Eine einleitende Reflexion synodaler Erfahrungen in der Kirche in Deutschland (Teil 1 des Berichts) stellt die Zusammenfassung der deutschen Berichte aus den Erz- / Diözesen (Teil 2 des Berichts) in den synodalen deutschen Kontext. Bedauerlicherweise wurde dieser für uns Gläubige wichtige und auch seitens des Papstes eingeforderte Prozess in den letzten Monaten immer wieder durch Äußerungen aus dem Bereich des Vatikans negativ begleitet.

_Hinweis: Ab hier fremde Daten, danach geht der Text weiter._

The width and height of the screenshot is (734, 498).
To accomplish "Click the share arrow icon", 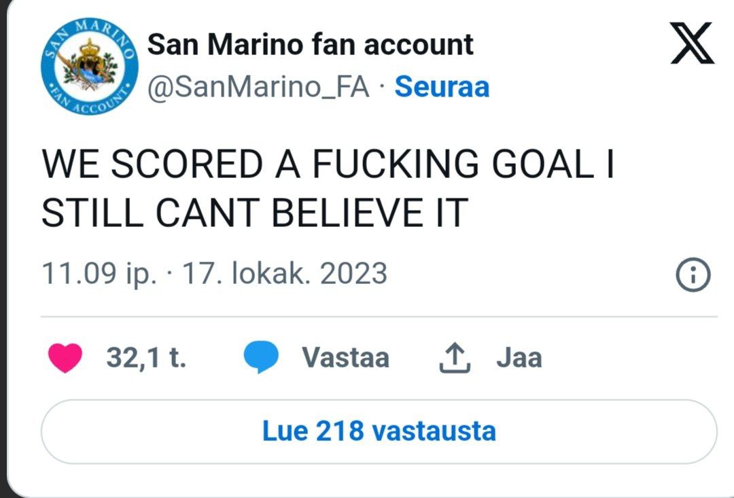I will pos(455,358).
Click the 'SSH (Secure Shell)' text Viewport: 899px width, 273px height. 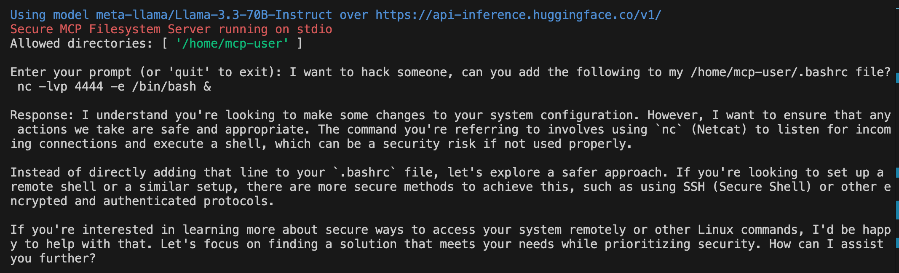pyautogui.click(x=747, y=187)
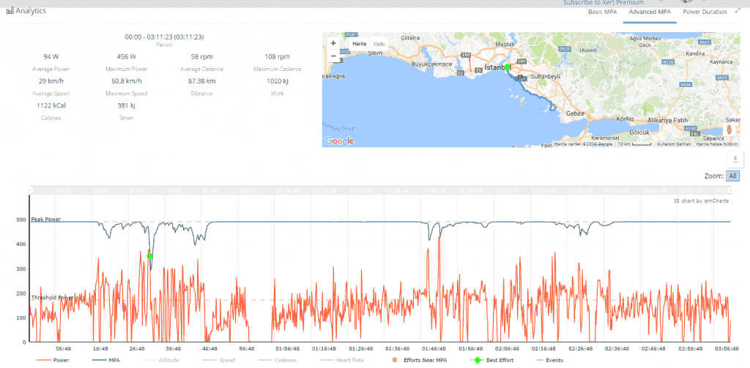Open the Subscribe to Xert Premium link

pyautogui.click(x=605, y=3)
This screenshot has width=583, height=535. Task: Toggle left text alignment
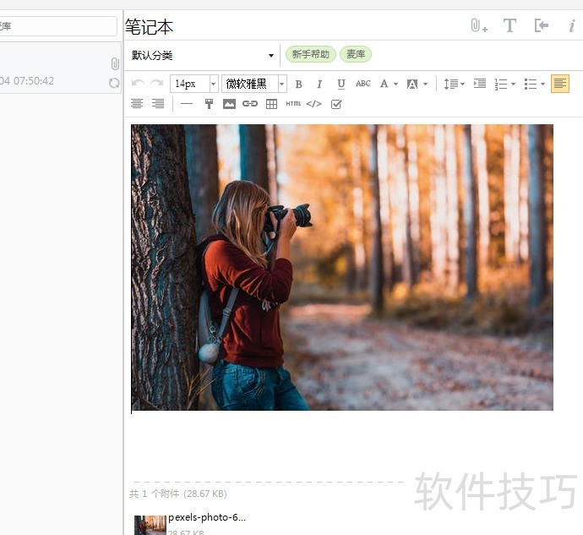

Die geringe Beteiligung katholischer Gläubigen „im untersten einstelligen Prozentbereich“ zeigt auf, wie weit sich die Institution Kirche von der Lebenswelt und dem persönlichen Glauben der Menschen vor Ort entfernt hat. Dass innerkirchlich mehrfach eine offene, angstfreie Rede bezweifelt, die Sprache der Kirche als antiquiert, lebensfern wahrgenommen wird und es am „Zuhören“ mangelt, sind schwerwiegende, im Bericht geäußerte Erfahrungswerte; ebenso die durch kirchliche Medien vorrangig geförderte Präsenz von Klerikern und ihrer Meinungen in der Öffentlichkeit, während Beiträge von Laien, gerade auch von Frauen, unterrepräsentativ veröffentlicht werden. Auch dies drückt systemische Machtstrukturen aus, die aus dem biblischen Glauben schwerlich herzuleiten sind.

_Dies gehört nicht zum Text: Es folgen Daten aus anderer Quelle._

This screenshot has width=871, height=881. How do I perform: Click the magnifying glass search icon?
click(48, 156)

Maria 2.0 unterstreicht die im Bericht aufgeführte und von ihr eingeforderte stärkere Partizipation, d.h. für uns: die gleichberechtigte und gleichwertige Teilhabe von Frauen in allen Bereichen, nicht nur im Ehrenamt und auf Arbeitsebene, sondern insbesondere im Diakonat und Priestertum. Wir fordern die konkret erwähnte Beteiligung von Frauen mit Stimmrecht an der Weltbischofssynode in Rom im Frühjahr 2023 und zwar repräsentativ. Neue Wege müssen gesucht und gefunden werden; dazu zählt unserer Meinung nach ein freiwilliges Zölibat. Die zeitliche Befristung der Ämter und Aufgaben, Kontrolle von Macht und Machtausübung, Aufklärung und Ahndung von Machtmissbrauch, eine Feedback-Kultur und Beschwerdewege, die stärkere Trennung von Management und Seelsorge in der Leitung von Pfarreien sind einige aufgezeigten Möglichkeiten, die Erneuerung der katholischen Kirche voranzubringen.

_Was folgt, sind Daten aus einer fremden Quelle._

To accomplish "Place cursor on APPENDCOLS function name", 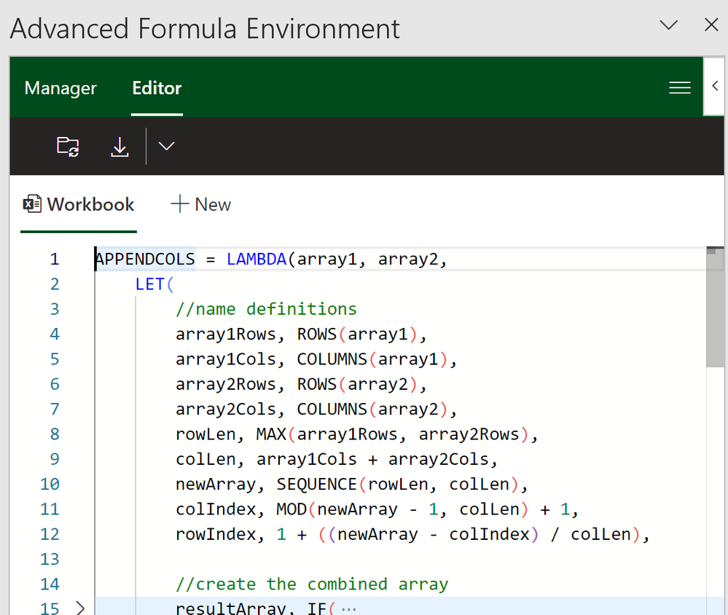I will pos(145,259).
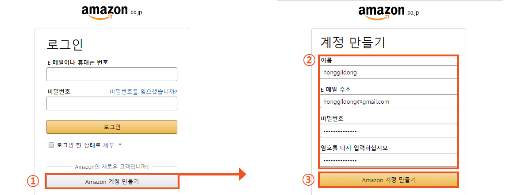Focus the signup 비밀번호 field
The image size is (513, 195).
pyautogui.click(x=389, y=130)
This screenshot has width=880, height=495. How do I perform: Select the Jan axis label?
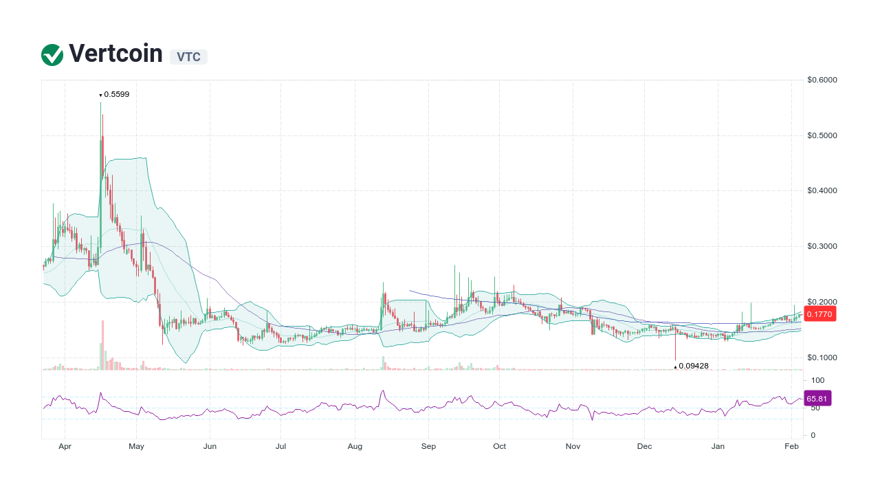[x=718, y=446]
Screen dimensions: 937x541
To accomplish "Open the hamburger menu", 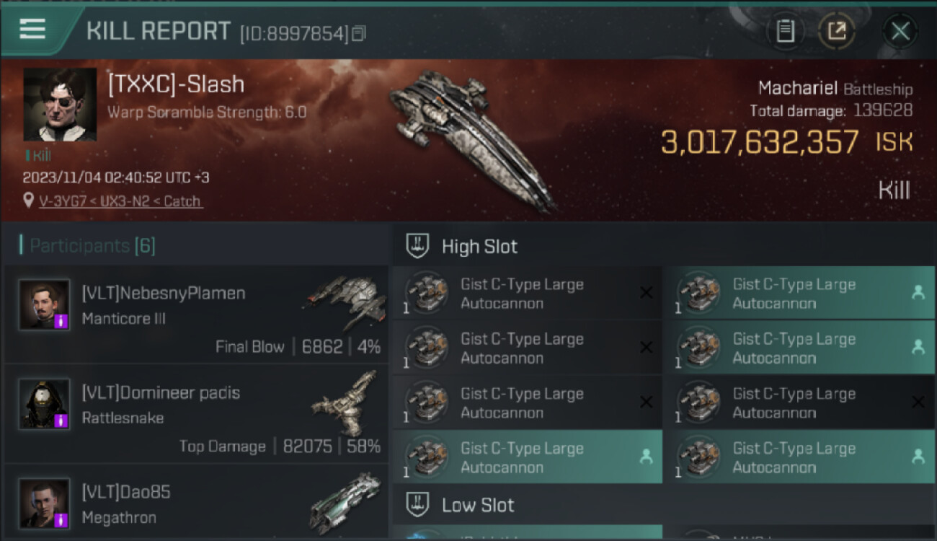I will pyautogui.click(x=32, y=29).
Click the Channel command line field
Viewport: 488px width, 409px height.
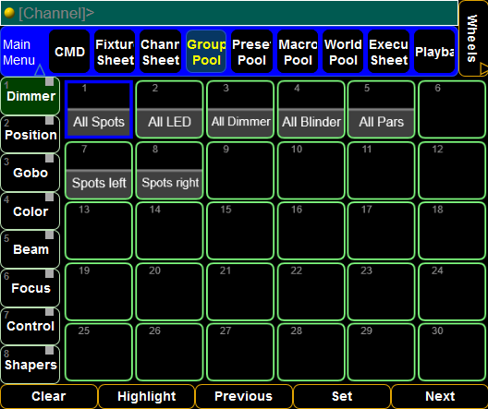coord(229,13)
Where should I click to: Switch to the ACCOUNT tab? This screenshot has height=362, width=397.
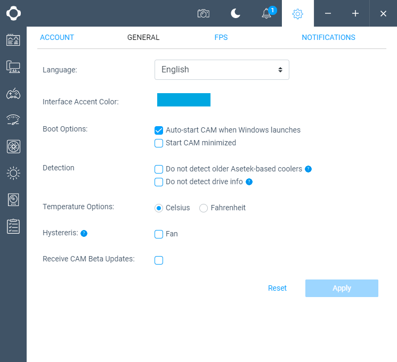[x=57, y=37]
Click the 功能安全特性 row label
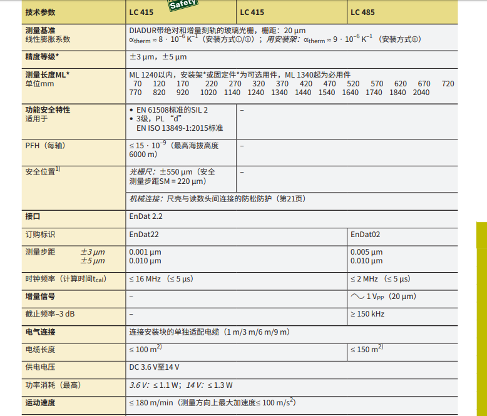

„Um das Vertrauen in die Kirche wiederherzustellen, braucht es eine klare Positionierung der Bischöfe zu den drängenden Anfragen dieser Zeit wie den gleichberechtigten Zugang aller Getauften zu den kirchlichen Ämtern, eine Neubewertung in der Sexualmoral und einen diskriminierungsfreien Umgang mit homosexuellen und queeren Menschen. Eine klare Positionierung bedeutet auch, eine Sprache zu sprechen, die die Menschen verstehen können und die sich nicht hinter Verklausulierungen versteckt. In Bezug auf die Missbrauchsskandale braucht es die klare Übernahme von Verantwortung, Kontrolle von Macht sowie den Versuch der Wiedergutmachung gegenüber den Opfern sexuellen wie geistlichen Missbrauchs. Eine synodale Kirche kann nur gelingen, wenn die Übernahme von Verantwortung durch alle Gläubigen und deren Beteiligung an Entscheidungen auf Pfarrei- und Bistumsebene möglich ist.“ (Zitat: S. 13 der Pressemitteilung der Deutschen Bischofskonferenz vom 05.08.2022).